=== Directions for this task ===
Write out the listing below exactly, beginning at its first line and ending with the line that contains "Given: Open the pink jacket pins image".

=== Data ===
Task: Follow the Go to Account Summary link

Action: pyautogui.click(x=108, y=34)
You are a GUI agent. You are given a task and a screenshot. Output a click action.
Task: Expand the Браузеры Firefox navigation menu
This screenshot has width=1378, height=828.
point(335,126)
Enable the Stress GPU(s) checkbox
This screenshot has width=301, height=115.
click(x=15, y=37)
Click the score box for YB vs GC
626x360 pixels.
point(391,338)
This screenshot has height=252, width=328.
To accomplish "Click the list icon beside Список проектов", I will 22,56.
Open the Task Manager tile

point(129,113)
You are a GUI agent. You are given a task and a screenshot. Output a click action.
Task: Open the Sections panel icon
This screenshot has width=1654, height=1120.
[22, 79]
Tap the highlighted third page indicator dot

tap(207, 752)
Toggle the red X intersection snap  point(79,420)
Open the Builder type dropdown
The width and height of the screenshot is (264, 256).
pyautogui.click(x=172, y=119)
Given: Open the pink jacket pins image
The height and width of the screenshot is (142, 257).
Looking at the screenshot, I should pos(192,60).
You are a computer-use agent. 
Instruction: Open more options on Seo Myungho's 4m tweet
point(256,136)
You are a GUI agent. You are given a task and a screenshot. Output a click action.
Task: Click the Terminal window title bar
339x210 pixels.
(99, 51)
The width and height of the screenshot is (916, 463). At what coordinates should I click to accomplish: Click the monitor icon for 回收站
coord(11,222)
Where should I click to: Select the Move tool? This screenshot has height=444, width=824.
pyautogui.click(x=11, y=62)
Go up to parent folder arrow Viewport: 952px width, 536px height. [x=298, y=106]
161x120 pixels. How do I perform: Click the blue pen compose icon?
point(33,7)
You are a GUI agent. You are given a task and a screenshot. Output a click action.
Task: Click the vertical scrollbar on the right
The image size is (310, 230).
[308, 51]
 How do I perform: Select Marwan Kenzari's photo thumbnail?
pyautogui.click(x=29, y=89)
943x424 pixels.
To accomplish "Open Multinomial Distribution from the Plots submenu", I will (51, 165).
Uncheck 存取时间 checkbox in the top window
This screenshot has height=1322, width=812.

=== Solved exercise ===
Task: Follow the Go to Account Summary link

Action: pyautogui.click(x=108, y=34)
You are a GUI agent. You are given a task and a screenshot. Output a click action.
Task: Expand the Браузеры Firefox navigation menu
This screenshot has width=1378, height=828.
point(335,126)
Enable the Stress GPU(s) checkbox
This screenshot has width=301, height=115.
click(x=15, y=37)
Click the score box for YB vs GC
626x360 pixels.
point(391,338)
This screenshot has height=252, width=328.
To accomplish "Click the list icon beside Список проектов", I will 22,56.
Open the Task Manager tile

point(129,113)
You are a GUI agent. You are given a task and a screenshot. Output a click action.
Task: Open the Sections panel icon
This screenshot has width=1654, height=1120.
[22, 79]
Tap the highlighted third page indicator dot

tap(207, 752)
Toggle the red X intersection snap  point(79,420)
Open the Builder type dropdown
The width and height of the screenshot is (264, 256).
pyautogui.click(x=172, y=119)
Given: Open the pink jacket pins image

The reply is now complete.